_What is being asked_
Give back an exact copy of the lines in the records below, from the line that has "2010 (416, 953)" through the line that has "OxiClean Review: Fighting", and nothing besides.

_Material to process_
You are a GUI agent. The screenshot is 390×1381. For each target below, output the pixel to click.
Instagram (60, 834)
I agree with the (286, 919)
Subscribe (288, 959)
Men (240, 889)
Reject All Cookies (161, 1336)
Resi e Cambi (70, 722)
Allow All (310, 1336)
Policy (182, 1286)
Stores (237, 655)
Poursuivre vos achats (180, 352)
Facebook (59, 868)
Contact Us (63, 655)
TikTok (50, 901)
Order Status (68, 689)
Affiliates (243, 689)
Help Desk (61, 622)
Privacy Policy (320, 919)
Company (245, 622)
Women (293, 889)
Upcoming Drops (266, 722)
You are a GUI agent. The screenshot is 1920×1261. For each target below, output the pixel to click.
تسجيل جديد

* * *

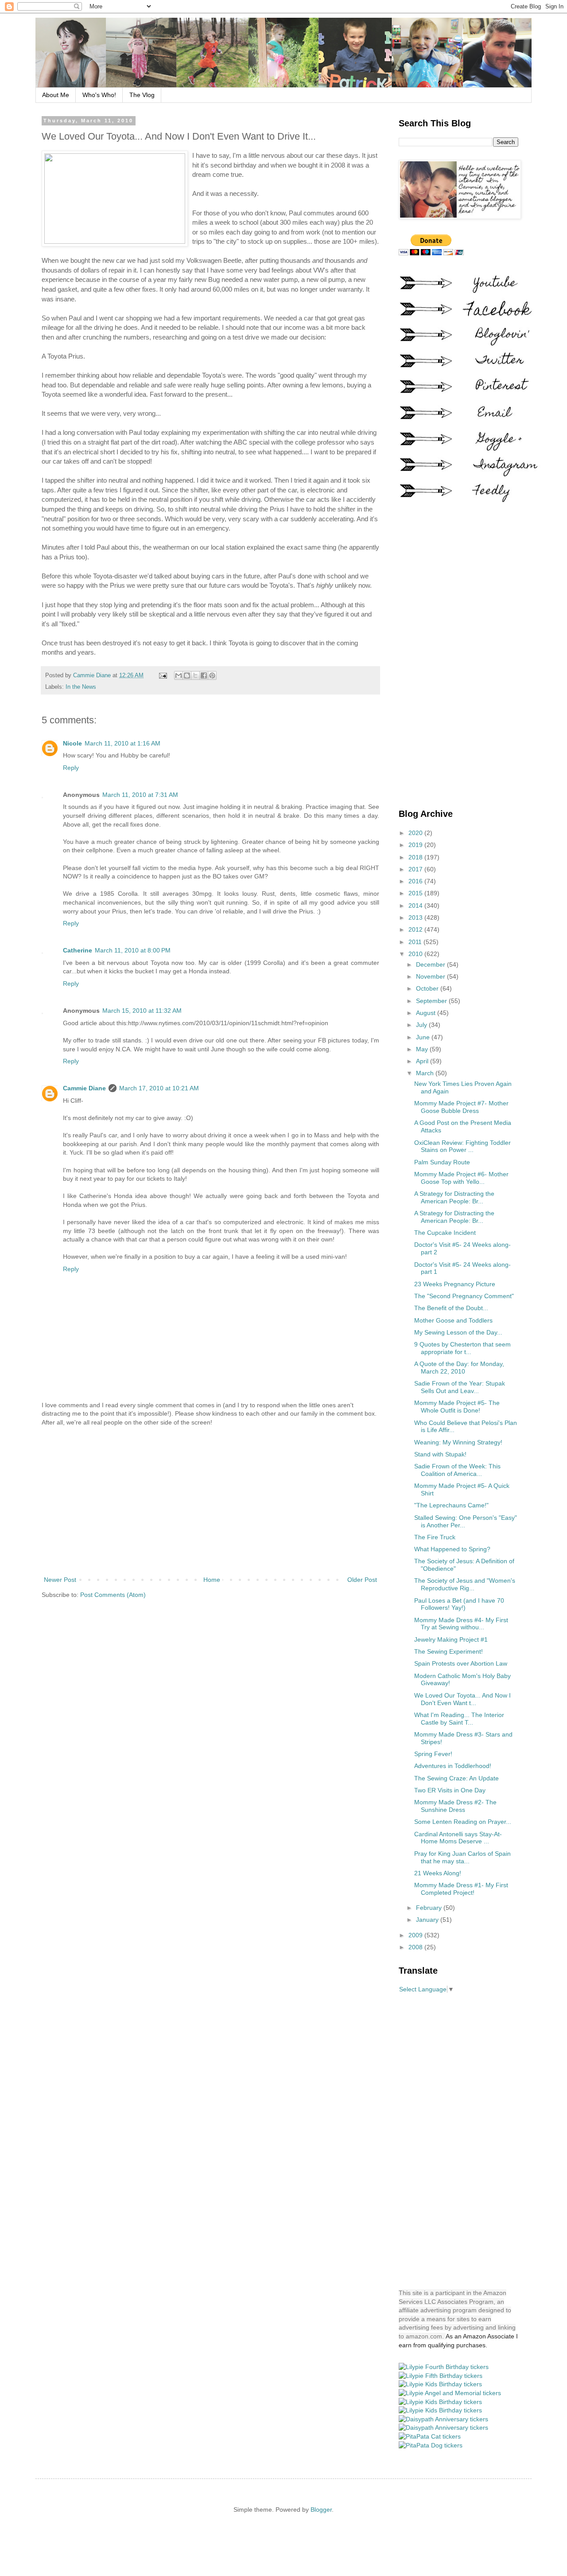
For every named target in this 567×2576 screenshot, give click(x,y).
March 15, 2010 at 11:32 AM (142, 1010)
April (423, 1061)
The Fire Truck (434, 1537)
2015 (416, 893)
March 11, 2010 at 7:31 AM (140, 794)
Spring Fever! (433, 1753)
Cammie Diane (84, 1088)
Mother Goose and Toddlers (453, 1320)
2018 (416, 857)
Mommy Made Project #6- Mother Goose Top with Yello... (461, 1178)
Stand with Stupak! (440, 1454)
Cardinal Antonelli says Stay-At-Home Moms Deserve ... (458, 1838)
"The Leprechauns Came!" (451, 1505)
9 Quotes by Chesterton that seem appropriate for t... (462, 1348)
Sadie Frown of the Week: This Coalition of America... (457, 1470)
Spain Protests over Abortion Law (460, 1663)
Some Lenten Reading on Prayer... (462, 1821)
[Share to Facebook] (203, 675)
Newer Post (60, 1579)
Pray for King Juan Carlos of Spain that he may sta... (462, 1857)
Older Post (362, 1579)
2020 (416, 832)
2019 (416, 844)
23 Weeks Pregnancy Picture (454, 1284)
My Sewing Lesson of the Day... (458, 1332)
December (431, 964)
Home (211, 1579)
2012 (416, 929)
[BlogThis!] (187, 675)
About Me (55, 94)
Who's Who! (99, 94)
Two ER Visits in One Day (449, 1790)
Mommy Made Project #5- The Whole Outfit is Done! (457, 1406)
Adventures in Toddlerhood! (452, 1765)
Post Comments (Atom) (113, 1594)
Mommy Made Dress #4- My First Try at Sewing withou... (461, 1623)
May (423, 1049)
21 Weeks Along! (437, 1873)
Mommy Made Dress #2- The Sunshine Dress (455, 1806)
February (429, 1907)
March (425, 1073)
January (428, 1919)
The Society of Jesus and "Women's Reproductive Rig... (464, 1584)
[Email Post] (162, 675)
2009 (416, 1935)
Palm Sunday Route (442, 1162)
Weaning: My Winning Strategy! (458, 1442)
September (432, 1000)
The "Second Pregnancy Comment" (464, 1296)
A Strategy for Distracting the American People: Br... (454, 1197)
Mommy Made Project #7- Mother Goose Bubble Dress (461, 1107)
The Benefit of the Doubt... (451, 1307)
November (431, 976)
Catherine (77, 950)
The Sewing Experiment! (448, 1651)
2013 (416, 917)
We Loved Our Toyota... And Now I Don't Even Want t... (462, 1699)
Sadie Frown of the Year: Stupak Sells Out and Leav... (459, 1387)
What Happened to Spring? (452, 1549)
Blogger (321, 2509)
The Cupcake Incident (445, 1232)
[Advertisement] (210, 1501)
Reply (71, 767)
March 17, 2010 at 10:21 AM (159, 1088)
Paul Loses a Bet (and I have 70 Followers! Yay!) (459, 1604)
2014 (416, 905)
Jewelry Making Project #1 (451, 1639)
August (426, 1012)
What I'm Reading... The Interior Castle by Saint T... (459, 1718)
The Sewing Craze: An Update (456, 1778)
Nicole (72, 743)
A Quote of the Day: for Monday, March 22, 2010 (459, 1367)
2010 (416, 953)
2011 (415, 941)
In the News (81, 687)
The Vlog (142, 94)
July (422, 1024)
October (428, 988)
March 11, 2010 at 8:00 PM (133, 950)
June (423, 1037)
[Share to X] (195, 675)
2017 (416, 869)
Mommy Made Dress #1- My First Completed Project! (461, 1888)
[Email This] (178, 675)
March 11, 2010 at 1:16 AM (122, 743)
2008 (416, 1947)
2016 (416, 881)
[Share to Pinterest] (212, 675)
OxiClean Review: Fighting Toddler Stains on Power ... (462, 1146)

_Completed task_
2010 (416, 953)
2011 (415, 941)
In the News (81, 687)
The Vlog (142, 94)
July (422, 1024)
October (428, 988)
March 11, 2010 at 8:00 PM (133, 950)
June (423, 1037)
[Share to X] (195, 675)
2017 (416, 869)
Mommy Made Dress #1- My First Completed Project! (461, 1888)
[Email This] (178, 675)
March 11, 2010 at 1:16 AM (122, 743)
2008 (416, 1947)
2016 (416, 881)
[Share to Pinterest] (212, 675)
OxiClean Review: Fighting Toddler Stains on Power ... (462, 1146)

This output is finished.